● About this exercise: Continue the passage about the women-only beauty parlors at Meena Bazaar, picking up right after its final sentence.

● Text under study:
Henna painting at your
The mobile beauticians
It’s a woman’s world. Men are strictly not allowed inside. The first floor of this downtown shopping mall, which is exclusively for females, is not cordoned-off: there are no signboards cautioning men to halt their footsteps, because “there is no need for such a thing. It’s always been like that,” said a young man who runs a paan shop a few yards from the stairs that leads to the private world. This section of the famous Meena Bazaar at Karimabad is the oldest and most famous place in the city for the services of ladies beauty care specialists.
Females of all ages, mostly from middle and lower middle-class localities, throng the market to keep pace with the latest beauty care ‘innovations’ and hair-dos. From ear and nose piercing of five to seven–year–old girls to regular skin care to complete wedding make-up for occasions when dolling up becomes a necessity of life – the first floor of Meena Bazaar is the place to be. It possesses an unrivalled squad of henna-artists known all over the city for their skills.
At midday, it’s hot outside. But the atmosphere gets hotter as women customers walk in through the stairs – at the peak business hours. It’s not surprising though. More than hundred beauty parlors offering every feminine service imaginable are lined-up in the floor alongside henna-artists and lingerie stores. The saleswomen shout at customers and even stand on their way to ask what they are looking for. The chants and pleas seem both erratic and comical. But it’s impossible not to feel the pressure, the cut-throat competition that these small woman entrepreneurs indulge in to grab business. “Yahan ayey sister, kya chayey apko (Come here sister, what are you looking for?),” is the most repeated phrase from the women who attempt to glue the shopper like bees on a bee-hive trying to win the client from her competitor.
“I come here to visit the parlour with my cousins every few months. It’s always a planned trip we make together,” said Maham, who goes to a local university. Girls like Maham, who lives nearby, make-up an important portion of clientele for the beauty experts inside. But according to Firdous, who has been running a parlour within the bazaar for the past 20 years, there was a time when women from all over the city (she added even Defence and Clifton) used to come to Meena Bazaar for their beauty care needs.
The parlours are small spaces with enough room for four to five seats at maximum. The interior of the shop is adorned with accessories that the place requires to function rather than being based on any aesthetic considerations. Even the posters pinned on the walls are presented as samples for bridal make-up to prospective clients to choose from. The pictures show fair-skinned girls with pink-cheeks and thick purple eyes, in bridal poses with every possible piece of jewellery. The table with a carved sink in front of each seat is crammed with all kinds of Swiss beauty-care products. Woman with tightly strewn strings and clips or faces painted white are waiting to be operated upon on the occupied seats.

● Dataset excerpt:
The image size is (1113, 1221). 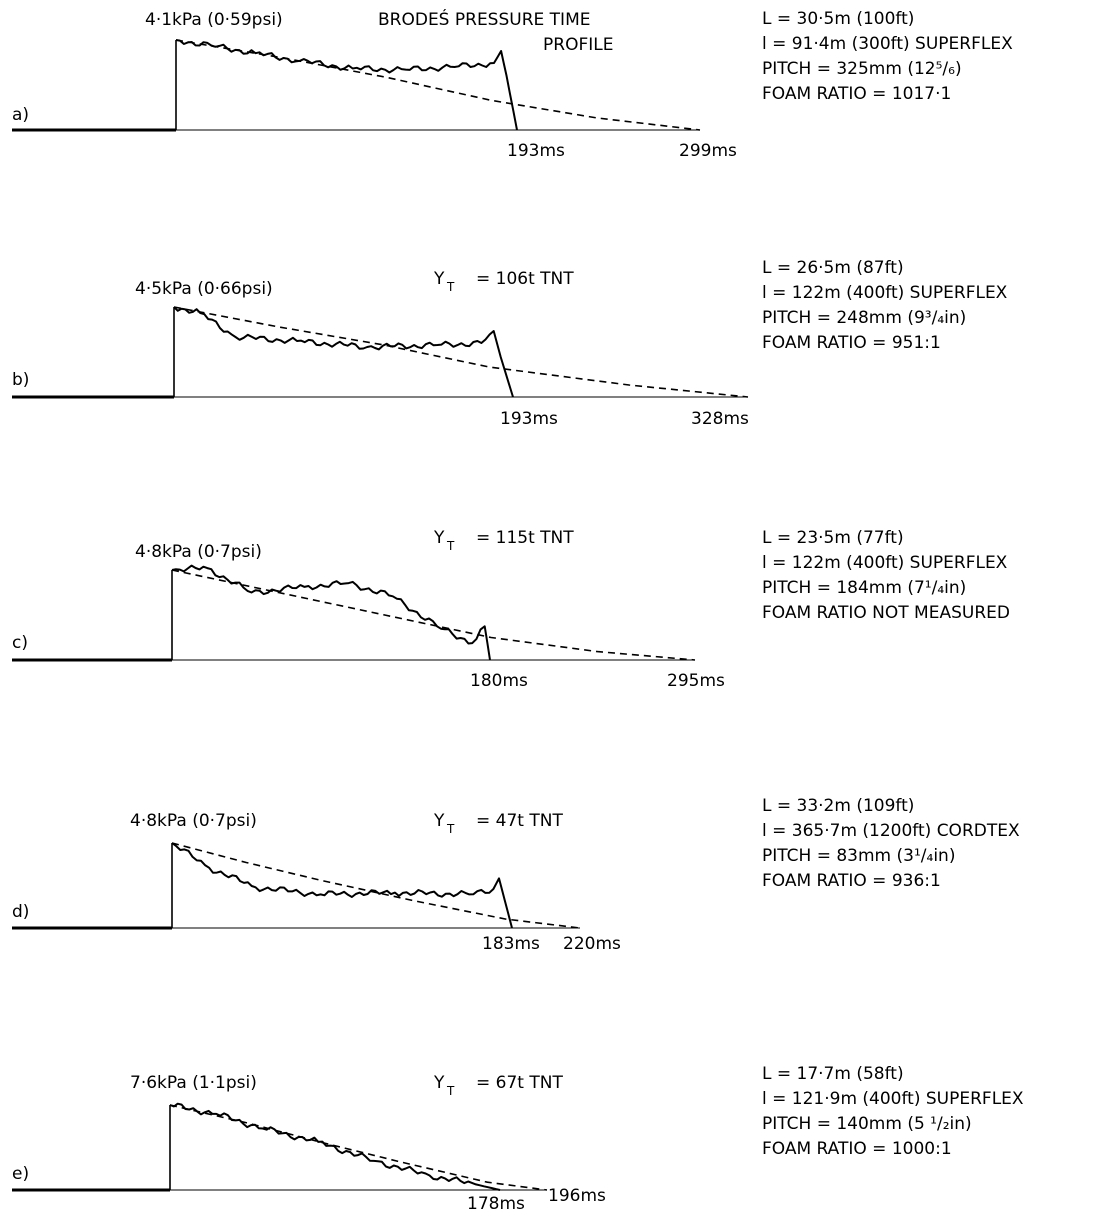 What do you see at coordinates (858, 856) in the screenshot?
I see `test-parameter: PITCH = 83mm (3¹/₄in)` at bounding box center [858, 856].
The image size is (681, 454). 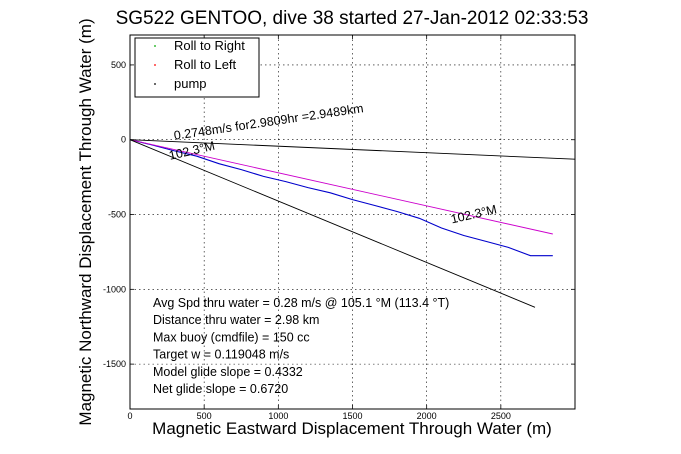 I want to click on x-tick-label: 0, so click(x=130, y=416).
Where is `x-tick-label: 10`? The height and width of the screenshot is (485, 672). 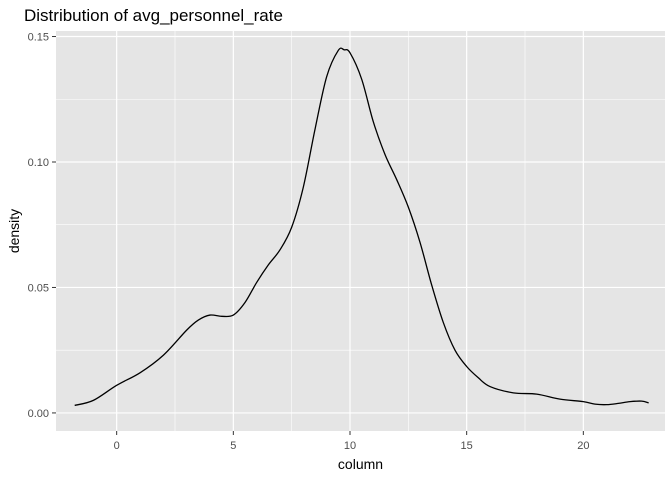 x-tick-label: 10 is located at coordinates (350, 446).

● Answer box:
Firdous has worked as a beautician most of her adult life here. She is short and stout and has a husky voice. She apparently comes to work in her most casual of dresses: a Kameez with western jogging-trousers. Firdous goes all nostalgic when asked to compare the time she started as a beautician with the current dynamics of her work here at Meena Bazaar.
She mourns the ‘scatteredness’ of the beauty industry and said that from being the biggest hub of beautians – offering all sorts of services – in the city, Meena Bazaar is now only known for its henna artists.
“I think people don’t believe in quality any more. Anybody with a small amount can open a parlour at home these days and run a beauty business. When I started in the 90s, this bazaar along with Tariq Road were the place women would choose to go for their facial and hair–dos, but now parlours have sprouted in all corners of residential areas of the city which, I think, has stripped hubs like Meena Bazaar of its bustle which is nothing but sad.”
Henna painting at your
In a quiet autumn afternoon Bela sits inside a dilapidated beauty salon at Meena Bazaar and tells her story. She works at a place that has been running for two decades now, and the place shows it. Two moth-eaten chairs face a mirror, which has cracks on it, a poster with Bollywood brides is pasted on a pillar with chunks of plaster peeling from it, above it are pictures of hairstyles from the 80s, and a few old but clean towels are stacked on a table, which also has a pair of scissors, water spray and tail combs. But the crowning glory of the place are posters with henna painted hands.
“Idhar ayey! Kya mehndi lagwani hai apko? (Come here! Are you looking for henna-painting?” comes the earsplitting noises when one enters the bazaar, reaching one’s eardrum from every side of the walkway. “We do all variety, Arabic, Indian, Rajasthani and the black glitter one,” explains Bela, a stout lady in her mid-twenties, covering herself with a wide black chaadar, with lilac lipstick put so that her lips looks bigger than they actually are and a little kajal in her eyes.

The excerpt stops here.